_THE REQUEST_
Rewrite the lines from the one containing "129) in the screenshot?" through the one containing "pyautogui.click(x=513, y=140)", inclusive, putting "GUI assistant" in place of "GUI agent" and leaving everything else unchanged.

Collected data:
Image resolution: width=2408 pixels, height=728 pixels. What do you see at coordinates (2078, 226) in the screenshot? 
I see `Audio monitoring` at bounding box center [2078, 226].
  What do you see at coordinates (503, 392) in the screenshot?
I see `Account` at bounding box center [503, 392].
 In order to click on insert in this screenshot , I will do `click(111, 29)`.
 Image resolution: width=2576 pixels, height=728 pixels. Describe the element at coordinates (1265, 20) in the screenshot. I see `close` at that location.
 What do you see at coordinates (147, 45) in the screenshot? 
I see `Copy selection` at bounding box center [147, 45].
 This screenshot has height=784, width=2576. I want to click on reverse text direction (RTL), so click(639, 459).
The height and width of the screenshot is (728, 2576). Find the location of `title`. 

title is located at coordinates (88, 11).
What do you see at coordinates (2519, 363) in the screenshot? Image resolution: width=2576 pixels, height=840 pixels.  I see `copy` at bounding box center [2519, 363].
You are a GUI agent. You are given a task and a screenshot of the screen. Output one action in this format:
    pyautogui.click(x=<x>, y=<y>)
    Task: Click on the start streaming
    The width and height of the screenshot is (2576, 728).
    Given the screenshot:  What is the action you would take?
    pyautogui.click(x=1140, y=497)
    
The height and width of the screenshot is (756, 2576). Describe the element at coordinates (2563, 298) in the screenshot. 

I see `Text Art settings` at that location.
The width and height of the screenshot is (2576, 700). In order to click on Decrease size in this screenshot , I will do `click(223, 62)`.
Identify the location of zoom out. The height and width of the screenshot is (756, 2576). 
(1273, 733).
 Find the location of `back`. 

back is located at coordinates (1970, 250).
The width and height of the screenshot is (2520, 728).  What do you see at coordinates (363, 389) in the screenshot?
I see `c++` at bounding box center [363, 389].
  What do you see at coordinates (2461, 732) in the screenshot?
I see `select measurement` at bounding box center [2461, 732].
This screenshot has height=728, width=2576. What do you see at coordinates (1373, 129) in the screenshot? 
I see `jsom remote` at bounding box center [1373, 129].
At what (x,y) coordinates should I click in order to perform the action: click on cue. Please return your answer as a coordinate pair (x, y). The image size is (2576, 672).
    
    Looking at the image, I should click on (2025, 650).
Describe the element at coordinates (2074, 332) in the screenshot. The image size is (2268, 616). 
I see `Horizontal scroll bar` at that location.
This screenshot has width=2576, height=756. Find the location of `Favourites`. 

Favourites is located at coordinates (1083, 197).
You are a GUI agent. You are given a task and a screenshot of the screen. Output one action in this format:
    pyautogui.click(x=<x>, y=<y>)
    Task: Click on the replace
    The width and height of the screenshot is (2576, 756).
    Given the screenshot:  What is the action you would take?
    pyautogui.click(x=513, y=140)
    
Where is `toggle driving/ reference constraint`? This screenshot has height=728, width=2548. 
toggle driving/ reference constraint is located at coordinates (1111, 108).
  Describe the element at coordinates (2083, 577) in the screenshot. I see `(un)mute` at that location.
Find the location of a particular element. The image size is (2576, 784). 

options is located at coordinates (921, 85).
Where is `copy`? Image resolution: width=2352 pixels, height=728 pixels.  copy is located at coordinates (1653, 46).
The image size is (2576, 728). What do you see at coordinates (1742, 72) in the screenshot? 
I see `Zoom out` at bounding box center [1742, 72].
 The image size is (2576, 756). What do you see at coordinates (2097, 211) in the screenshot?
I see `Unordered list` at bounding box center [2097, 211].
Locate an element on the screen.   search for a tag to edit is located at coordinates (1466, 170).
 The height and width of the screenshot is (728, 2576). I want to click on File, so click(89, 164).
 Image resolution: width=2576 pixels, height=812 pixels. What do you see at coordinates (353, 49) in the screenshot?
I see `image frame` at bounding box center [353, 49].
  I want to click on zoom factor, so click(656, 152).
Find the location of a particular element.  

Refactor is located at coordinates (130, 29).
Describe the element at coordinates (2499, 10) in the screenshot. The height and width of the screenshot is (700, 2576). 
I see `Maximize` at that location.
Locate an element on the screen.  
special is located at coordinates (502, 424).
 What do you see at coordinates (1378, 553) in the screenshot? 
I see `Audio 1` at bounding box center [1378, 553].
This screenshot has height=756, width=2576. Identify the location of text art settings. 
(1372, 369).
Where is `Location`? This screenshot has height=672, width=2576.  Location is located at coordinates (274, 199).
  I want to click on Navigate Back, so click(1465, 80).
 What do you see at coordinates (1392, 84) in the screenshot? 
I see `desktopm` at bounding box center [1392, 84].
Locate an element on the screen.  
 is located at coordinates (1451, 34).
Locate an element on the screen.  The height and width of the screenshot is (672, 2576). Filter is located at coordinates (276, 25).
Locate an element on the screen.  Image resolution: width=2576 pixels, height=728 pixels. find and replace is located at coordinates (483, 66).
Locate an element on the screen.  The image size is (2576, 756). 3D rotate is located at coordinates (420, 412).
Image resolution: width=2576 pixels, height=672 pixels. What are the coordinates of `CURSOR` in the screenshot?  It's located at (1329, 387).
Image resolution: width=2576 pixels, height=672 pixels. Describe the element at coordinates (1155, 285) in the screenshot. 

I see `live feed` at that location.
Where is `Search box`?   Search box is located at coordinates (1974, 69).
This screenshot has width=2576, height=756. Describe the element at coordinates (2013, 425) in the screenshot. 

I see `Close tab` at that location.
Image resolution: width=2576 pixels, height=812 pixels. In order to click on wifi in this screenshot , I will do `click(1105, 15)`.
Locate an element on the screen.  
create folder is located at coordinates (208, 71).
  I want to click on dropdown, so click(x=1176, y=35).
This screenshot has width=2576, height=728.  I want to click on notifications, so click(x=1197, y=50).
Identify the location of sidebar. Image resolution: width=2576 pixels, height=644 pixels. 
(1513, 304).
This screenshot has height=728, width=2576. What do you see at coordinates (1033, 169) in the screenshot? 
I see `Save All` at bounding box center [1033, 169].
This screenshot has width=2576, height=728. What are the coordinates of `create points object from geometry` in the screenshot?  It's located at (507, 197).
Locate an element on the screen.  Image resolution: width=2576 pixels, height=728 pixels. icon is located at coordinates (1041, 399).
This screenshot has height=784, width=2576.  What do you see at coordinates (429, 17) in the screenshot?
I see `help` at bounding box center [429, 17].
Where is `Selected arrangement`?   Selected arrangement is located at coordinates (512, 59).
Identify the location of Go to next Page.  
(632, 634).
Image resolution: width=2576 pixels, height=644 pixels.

_EXERCISE RESPONSE_
This screenshot has height=728, width=2576. What do you see at coordinates (1373, 129) in the screenshot? 
I see `jsom remote` at bounding box center [1373, 129].
At what (x,y) coordinates should I click in order to perform the action: click on cue. Please return your answer as a coordinate pair (x, y). The image size is (2576, 672).
    
    Looking at the image, I should click on (2025, 650).
Describe the element at coordinates (2074, 332) in the screenshot. The image size is (2268, 616). 
I see `Horizontal scroll bar` at that location.
This screenshot has width=2576, height=756. Find the location of `Favourites`. 

Favourites is located at coordinates (1083, 197).
You are a GUI assistant. You are given a task and a screenshot of the screen. Output one action in this format:
    pyautogui.click(x=<x>, y=<y>)
    Task: Click on the replace
    The width and height of the screenshot is (2576, 756).
    Given the screenshot:  What is the action you would take?
    pyautogui.click(x=513, y=140)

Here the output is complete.